START Available data
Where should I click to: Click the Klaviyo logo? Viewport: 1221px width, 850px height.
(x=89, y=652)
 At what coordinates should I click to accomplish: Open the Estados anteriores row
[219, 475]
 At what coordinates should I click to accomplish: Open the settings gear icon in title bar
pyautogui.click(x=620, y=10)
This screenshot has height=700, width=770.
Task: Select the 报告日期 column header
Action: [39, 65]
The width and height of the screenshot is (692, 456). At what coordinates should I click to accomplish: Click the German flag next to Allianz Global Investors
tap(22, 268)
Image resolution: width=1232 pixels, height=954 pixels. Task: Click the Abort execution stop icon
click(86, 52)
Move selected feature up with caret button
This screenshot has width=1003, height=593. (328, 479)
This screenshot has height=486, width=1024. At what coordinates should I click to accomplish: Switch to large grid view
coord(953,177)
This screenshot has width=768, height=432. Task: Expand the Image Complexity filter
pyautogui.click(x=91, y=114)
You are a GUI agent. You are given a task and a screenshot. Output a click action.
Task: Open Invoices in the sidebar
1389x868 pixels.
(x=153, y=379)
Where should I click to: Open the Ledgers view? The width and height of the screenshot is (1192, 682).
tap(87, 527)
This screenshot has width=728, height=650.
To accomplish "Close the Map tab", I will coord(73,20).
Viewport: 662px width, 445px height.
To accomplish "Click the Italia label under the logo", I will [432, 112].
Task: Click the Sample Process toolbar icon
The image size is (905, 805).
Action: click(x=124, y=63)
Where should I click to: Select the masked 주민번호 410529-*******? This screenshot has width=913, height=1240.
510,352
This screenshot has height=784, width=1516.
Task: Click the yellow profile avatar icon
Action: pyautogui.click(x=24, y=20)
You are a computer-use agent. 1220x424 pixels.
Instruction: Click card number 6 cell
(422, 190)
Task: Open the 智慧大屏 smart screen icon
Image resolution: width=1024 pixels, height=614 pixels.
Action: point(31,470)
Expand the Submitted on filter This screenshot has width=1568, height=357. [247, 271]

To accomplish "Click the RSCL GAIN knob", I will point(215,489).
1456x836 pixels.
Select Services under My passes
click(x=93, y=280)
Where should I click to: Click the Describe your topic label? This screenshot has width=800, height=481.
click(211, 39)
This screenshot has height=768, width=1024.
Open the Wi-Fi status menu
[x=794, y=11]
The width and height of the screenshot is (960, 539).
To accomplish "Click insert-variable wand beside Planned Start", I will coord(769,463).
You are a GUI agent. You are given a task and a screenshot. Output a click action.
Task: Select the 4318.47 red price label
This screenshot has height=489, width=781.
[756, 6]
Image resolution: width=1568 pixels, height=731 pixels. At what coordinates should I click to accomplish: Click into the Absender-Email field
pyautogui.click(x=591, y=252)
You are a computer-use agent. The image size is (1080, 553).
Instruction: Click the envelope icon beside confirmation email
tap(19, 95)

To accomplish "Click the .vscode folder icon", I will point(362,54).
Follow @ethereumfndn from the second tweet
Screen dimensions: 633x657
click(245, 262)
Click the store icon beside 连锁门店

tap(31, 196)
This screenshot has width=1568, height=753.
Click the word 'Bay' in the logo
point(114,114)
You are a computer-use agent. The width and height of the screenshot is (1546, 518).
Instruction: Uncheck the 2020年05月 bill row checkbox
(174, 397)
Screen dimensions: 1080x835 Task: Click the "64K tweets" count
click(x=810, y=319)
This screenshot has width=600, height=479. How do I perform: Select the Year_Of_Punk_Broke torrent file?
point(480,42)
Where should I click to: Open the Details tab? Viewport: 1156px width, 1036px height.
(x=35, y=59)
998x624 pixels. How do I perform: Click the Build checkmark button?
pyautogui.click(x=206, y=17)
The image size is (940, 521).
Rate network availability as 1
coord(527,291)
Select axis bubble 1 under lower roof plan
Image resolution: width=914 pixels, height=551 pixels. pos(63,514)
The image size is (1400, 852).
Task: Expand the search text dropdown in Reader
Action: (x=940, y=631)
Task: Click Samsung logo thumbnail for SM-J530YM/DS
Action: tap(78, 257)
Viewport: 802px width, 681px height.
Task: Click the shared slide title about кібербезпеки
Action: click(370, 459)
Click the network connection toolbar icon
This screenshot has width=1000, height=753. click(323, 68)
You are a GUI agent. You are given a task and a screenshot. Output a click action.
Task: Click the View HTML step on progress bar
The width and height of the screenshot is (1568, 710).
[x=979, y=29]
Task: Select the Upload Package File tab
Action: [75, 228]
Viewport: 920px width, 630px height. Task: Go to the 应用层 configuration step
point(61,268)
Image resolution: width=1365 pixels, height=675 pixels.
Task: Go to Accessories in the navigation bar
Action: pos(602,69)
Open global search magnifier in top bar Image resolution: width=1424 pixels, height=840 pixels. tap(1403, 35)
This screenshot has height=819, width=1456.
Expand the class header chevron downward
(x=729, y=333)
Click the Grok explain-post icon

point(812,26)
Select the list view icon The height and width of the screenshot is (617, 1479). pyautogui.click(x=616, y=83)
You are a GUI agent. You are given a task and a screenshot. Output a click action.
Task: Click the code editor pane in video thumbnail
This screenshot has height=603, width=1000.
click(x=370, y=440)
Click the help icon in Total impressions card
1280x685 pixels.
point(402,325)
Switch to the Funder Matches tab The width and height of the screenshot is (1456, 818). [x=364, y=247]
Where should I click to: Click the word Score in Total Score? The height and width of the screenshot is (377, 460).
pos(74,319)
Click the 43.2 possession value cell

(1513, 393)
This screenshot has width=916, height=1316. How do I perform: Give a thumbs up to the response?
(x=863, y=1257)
END Available data
** What to do **
Give back the listing above exactly as written.

** Response to the exercise **
Where should I click to: Click the Klaviyo logo? Viewport: 1221px width, 850px height.
(x=89, y=652)
 At what coordinates should I click to accomplish: Open the Estados anteriores row
[219, 475]
 At what coordinates should I click to accomplish: Open the settings gear icon in title bar
pyautogui.click(x=620, y=10)
This screenshot has height=700, width=770.
Task: Select the 报告日期 column header
Action: [39, 65]
The width and height of the screenshot is (692, 456). At what coordinates should I click to accomplish: Click the German flag next to Allianz Global Investors
tap(22, 268)
Image resolution: width=1232 pixels, height=954 pixels. Task: Click the Abort execution stop icon
click(86, 52)
Move selected feature up with caret button
This screenshot has width=1003, height=593. (328, 479)
This screenshot has height=486, width=1024. At what coordinates should I click to accomplish: Switch to large grid view
coord(953,177)
This screenshot has width=768, height=432. Task: Expand the Image Complexity filter
pyautogui.click(x=91, y=114)
You are a GUI agent. You are given a task and a screenshot. Output a click action.
Task: Open Invoices in the sidebar
1389x868 pixels.
(x=153, y=379)
Where should I click to: Open the Ledgers view? The width and height of the screenshot is (1192, 682).
tap(87, 527)
This screenshot has width=728, height=650.
To accomplish "Close the Map tab", I will coord(73,20).
Viewport: 662px width, 445px height.
To accomplish "Click the Italia label under the logo", I will [432, 112].
Task: Click the Sample Process toolbar icon
The image size is (905, 805).
Action: click(x=124, y=63)
Where should I click to: Select the masked 주민번호 410529-*******? This screenshot has width=913, height=1240.
510,352
This screenshot has height=784, width=1516.
Task: Click the yellow profile avatar icon
Action: pyautogui.click(x=24, y=20)
You are a computer-use agent. 1220x424 pixels.
Instruction: Click card number 6 cell
(422, 190)
Task: Open the 智慧大屏 smart screen icon
Image resolution: width=1024 pixels, height=614 pixels.
Action: point(31,470)
Expand the Submitted on filter This screenshot has width=1568, height=357. [247, 271]

To accomplish "Click the RSCL GAIN knob", I will point(215,489).
1456x836 pixels.
Select Services under My passes
click(x=93, y=280)
Where should I click to: Click the Describe your topic label? This screenshot has width=800, height=481.
click(211, 39)
This screenshot has height=768, width=1024.
Open the Wi-Fi status menu
[x=794, y=11]
The width and height of the screenshot is (960, 539).
To accomplish "Click insert-variable wand beside Planned Start", I will coord(769,463).
You are a GUI agent. You are given a task and a screenshot. Output a click action.
Task: Select the 4318.47 red price label
This screenshot has height=489, width=781.
[756, 6]
Image resolution: width=1568 pixels, height=731 pixels. At what coordinates should I click to accomplish: Click into the Absender-Email field
pyautogui.click(x=591, y=252)
You are a computer-use agent. The image size is (1080, 553).
Instruction: Click the envelope icon beside confirmation email
tap(19, 95)

To accomplish "Click the .vscode folder icon", I will point(362,54).
Follow @ethereumfndn from the second tweet
Screen dimensions: 633x657
click(245, 262)
Click the store icon beside 连锁门店

tap(31, 196)
This screenshot has width=1568, height=753.
Click the word 'Bay' in the logo
point(114,114)
You are a computer-use agent. The width and height of the screenshot is (1546, 518).
Instruction: Uncheck the 2020年05月 bill row checkbox
(174, 397)
Screen dimensions: 1080x835 Task: Click the "64K tweets" count
click(x=810, y=319)
This screenshot has width=600, height=479. How do I perform: Select the Year_Of_Punk_Broke torrent file?
point(480,42)
Where should I click to: Open the Details tab? Viewport: 1156px width, 1036px height.
(x=35, y=59)
998x624 pixels. How do I perform: Click the Build checkmark button?
pyautogui.click(x=206, y=17)
The image size is (940, 521).
Rate network availability as 1
coord(527,291)
Select axis bubble 1 under lower roof plan
Image resolution: width=914 pixels, height=551 pixels. pos(63,514)
The image size is (1400, 852).
Task: Expand the search text dropdown in Reader
Action: (x=940, y=631)
Task: Click Samsung logo thumbnail for SM-J530YM/DS
Action: tap(78, 257)
Viewport: 802px width, 681px height.
Task: Click the shared slide title about кібербезпеки
Action: click(370, 459)
Click the network connection toolbar icon
This screenshot has width=1000, height=753. click(323, 68)
You are a GUI agent. You are given a task and a screenshot. Output a click action.
Task: Click the View HTML step on progress bar
The width and height of the screenshot is (1568, 710).
[x=979, y=29]
Task: Select the Upload Package File tab
Action: [75, 228]
Viewport: 920px width, 630px height. Task: Go to the 应用层 configuration step
point(61,268)
Image resolution: width=1365 pixels, height=675 pixels.
Task: Go to Accessories in the navigation bar
Action: pos(602,69)
Open global search magnifier in top bar Image resolution: width=1424 pixels, height=840 pixels. tap(1403, 35)
This screenshot has height=819, width=1456.
Expand the class header chevron downward
(x=729, y=333)
Click the Grok explain-post icon

point(812,26)
Select the list view icon The height and width of the screenshot is (617, 1479). pyautogui.click(x=616, y=83)
You are a GUI agent. You are given a task and a screenshot. Output a click action.
Task: Click the code editor pane in video thumbnail
This screenshot has height=603, width=1000.
click(x=370, y=440)
Click the help icon in Total impressions card
1280x685 pixels.
point(402,325)
Switch to the Funder Matches tab The width and height of the screenshot is (1456, 818). [x=364, y=247]
Where should I click to: Click the word Score in Total Score? The height and width of the screenshot is (377, 460).
pos(74,319)
Click the 43.2 possession value cell

(1513, 393)
This screenshot has width=916, height=1316. How do I perform: Give a thumbs up to the response?
(x=863, y=1257)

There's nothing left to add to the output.